Wednesday, November 26, 2014

Being a See-er for Advent



A Reflection for I Advent                                  All Saints’ Episcopal Church, Southern Shores, November 30, 2014                                         Thomas E. Wilson, Rector

Being a See-er  for Advent

This is the first week of Advent and we lit the candle representing Hope. The Apostle Paul wrote to the church in Rome about hope (8:24-25): For in hope we were saved. Now hope that is seen is not hope. For who hopes for what is seen?  But if we hope for what we do not see, we wait for it with patience.”

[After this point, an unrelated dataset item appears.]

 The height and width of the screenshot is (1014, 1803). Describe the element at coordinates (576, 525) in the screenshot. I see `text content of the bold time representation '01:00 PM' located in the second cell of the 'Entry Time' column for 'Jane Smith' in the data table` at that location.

Part of being human is that we find it hard to see hope. We get so involved in doing all the things that our ego demands to be in control that we do not stop and see things with God’s eyes. The lessons for this the first week of Advent have to do with seeing hope with God’s eyes. Prophets like Isaiah are called Seers – one who sees with God’s vision. They have visions and dreams, and as they try to understand what they have seen, they translate it for the people. After prayer and meditation, Paul writes letters to churches, as in today’s selection from one of the letters to the church in Corinth, in order to tell them what he sees as God’s vision about the problems in their church. He sees hope for them as he says the church in Corinth has been given every spiritual gift they need to do God’s work. The author of the Gospel of Mark is writing what he sees in God’s vision after the Temple has been destroyed in 69 AD, and he remembers Jesus saying that bad things will happen, but God’s vision of hope is shown in the Resurrection as God shows us that nothing, even death itself, is greater than God’s love and redemption.

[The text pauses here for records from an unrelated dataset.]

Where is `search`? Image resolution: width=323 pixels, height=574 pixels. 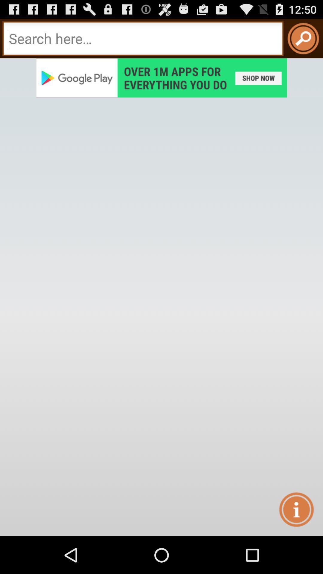
search is located at coordinates (303, 38).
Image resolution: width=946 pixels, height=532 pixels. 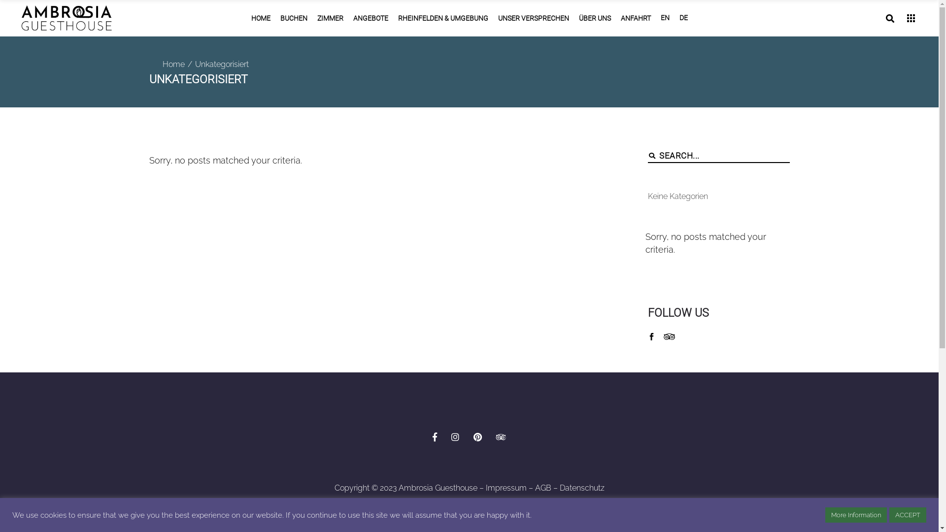 I want to click on 'RHEINFELDEN & UMGEBUNG', so click(x=442, y=18).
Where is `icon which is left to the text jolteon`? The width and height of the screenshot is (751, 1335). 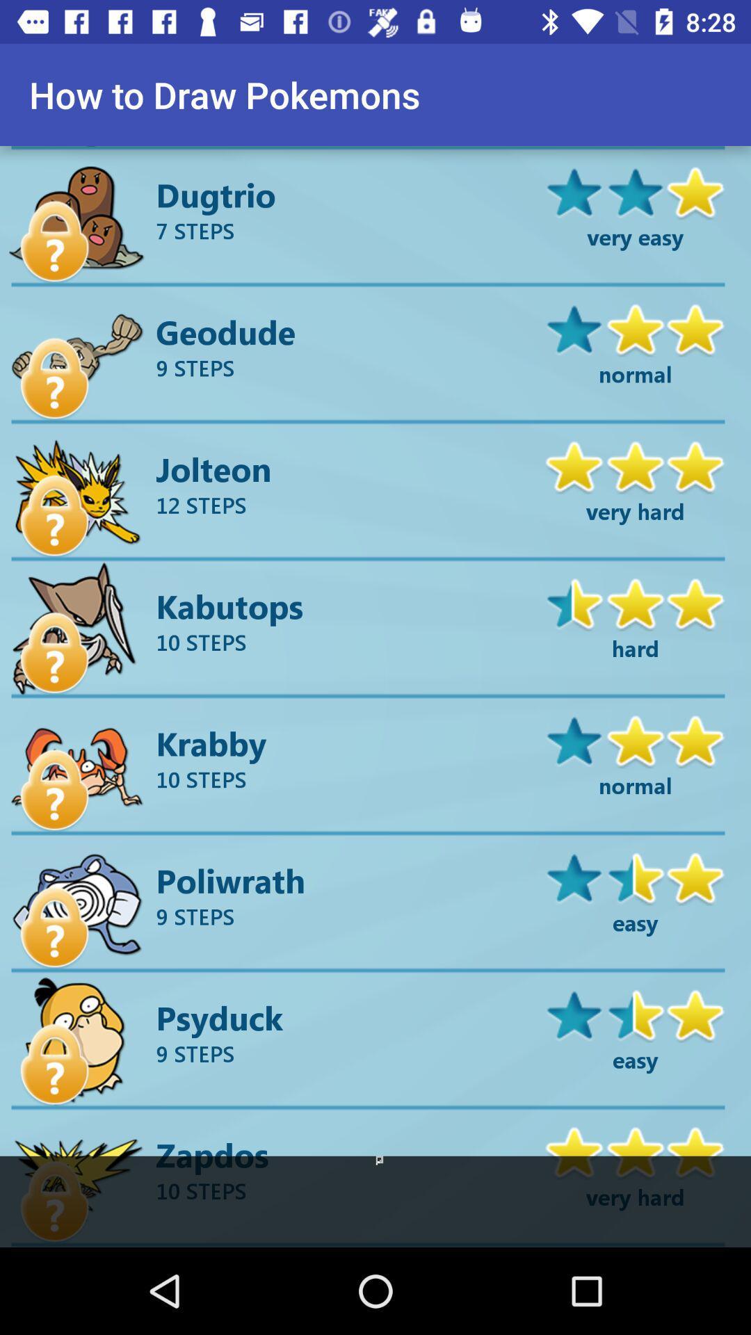 icon which is left to the text jolteon is located at coordinates (78, 493).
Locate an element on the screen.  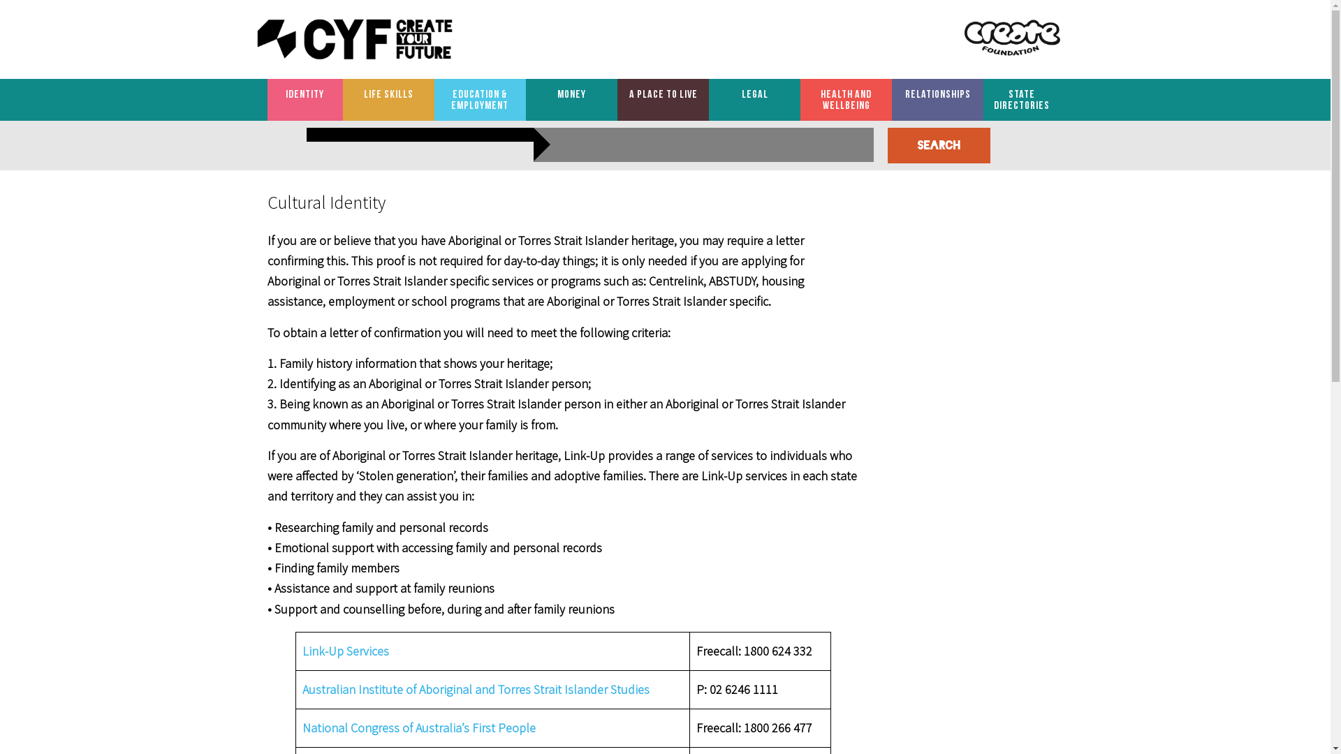
'STATE DIRECTORIES' is located at coordinates (1021, 99).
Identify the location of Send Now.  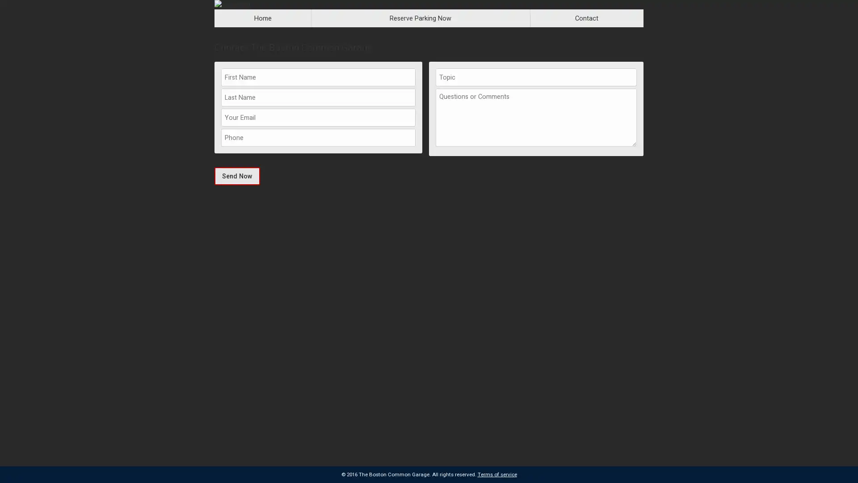
(237, 176).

Chagall's Calling of Isaiah
Let me start off with a quick overview of Biblical prophecy. In the Hebrew Testament lesson from the Book of Isaiah, things are just not working out after the exiles come back from Babylon. This section was probably written by students in the School of Isaiah between 530-510 BC. The school was founded by the Prophet Isaiah who prophesied in Jerusalem of the Kingdom of Judah from 742 to 701 BC.  He listened to God and, in the name of God, he denounced the exploitation of the poor by the rich and the powerful. He was part of a series of Prophets in the 8th Century BC - Amos and Hosea in the Northern Kingdom of Israel, and Micah in the Southern Kingdom of Judah - all of whom railed against economic injustice. They warned that the destruction of the community of care for all the citizens would be the destruction of the very political reality of the Kingdoms. In essence, the message was that the undermining of the soul of the nation, the spiritual center based on justice and love of neighbor, would be a precursor of the destruction of the nation. 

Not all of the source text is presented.